Exploring Cross-Scenario Generality of Agentic Memory Systems: Diagnostics and a Strong Baseline
2026-06-03 • Artificial Intelligence
Artificial Intelligence
AI summaryⓘ
The authors studied different memory systems used by large language model (LLM) agents to handle information beyond their immediate context. They tested eight existing memory designs plus a new approach called an agentic harness, which lets the agent actively control how it stores and retrieves information. By comparing these methods across various tasks, they found that active memory management works better than passive storage methods. Building on this, they developed AutoMEM, a system where the agent manages its own memory tools, achieving the most flexible and effective memory use across different scenarios.

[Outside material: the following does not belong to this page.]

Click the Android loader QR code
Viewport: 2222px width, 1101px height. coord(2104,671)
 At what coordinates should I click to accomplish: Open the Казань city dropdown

LLM agentsmemory systemscontext windowmulti-session chatagentic trajectorysearch problemsstorage retrievalAutoMEMtool interfacelong-horizon tasks
Authors
Zhikai Chen, Jialiang Gu, Junyu Yin, Xianxuan Long, Shenglai Zeng, Xiaoze Liu, Kai Guo, Keren Zhou, Jiliang Tang
Abstract
LLM agents accumulate histories that outgrow their context windows, motivating a growing literature on memory systems. Yet most existing designs are tuned to a single scenario (multi-session chat or a single trajectory format), and there is little evidence that they generalize across the heterogeneous trajectories agents encounter in deployment. We revisit eight memory systems plus an agentic harness for search problems, on five scenarios: single-turn QA, multi-session chat, agentic-trajectory QA, memory stress tests, and long-horizon agentic tasks. The harness, which self-manages flat text-file storage via tool calls, achieves the best cross-task ranking, suggesting that memory performance hinges on giving the agent active control over storage and retrieval rather than on a passive store behind a fixed pipeline. We instantiate this insight in AutoMEM, an agentic memory harness with a self-managed tool interface that achieves the best cross-scenario generality among the systems we evaluate.